Document management for the small office
Defying Chaos
Even in a small office, countless letters, email messages, and PDFs arrive daily. Document management systems help you avoid drowning in the flood of documents.
It's been more than a decade since the proclamation of the paperless office, with special document management systems (DMSs) proposed as the tool to manage arbitrary documents without miles of shelving. DMSs typically operate as client-server applications that users can access by means of a database back end.
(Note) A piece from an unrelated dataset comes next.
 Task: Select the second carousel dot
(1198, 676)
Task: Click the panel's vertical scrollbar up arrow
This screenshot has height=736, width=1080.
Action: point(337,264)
Most of these DMS applications are at home in medium to large enterprises and are hopelessly oversized for use in small home offices. Successfully using a DMS becomes even more difficult when the requirements include Linux support. Nevertheless, I searched for DMSs for Linux workstations that relieve the strain on small offices without time-consuming training and permanent maintenance. In my search, I've taken a look at Krystal DMS, LogicalDOC, Paperwork, and Referencer (see also the "Not Tested" box).
Not Tested
OpenKM [1] was intended to be the fifth candidate in this test. Although it has a Linux version – including a community release and commercial and cloud packages – in our lab, the software proved to be extremely recalcitrant, with no usable installation routines for small offices or for less savvy admins, as well as no current documentation. Instead, you are expected to install the required packages manually, individually, and separately (including a Tomcat application server, a MySQL database, and applications such as ImageMagick and Ghostscript), followed by editing of complex configuration files – again by hand.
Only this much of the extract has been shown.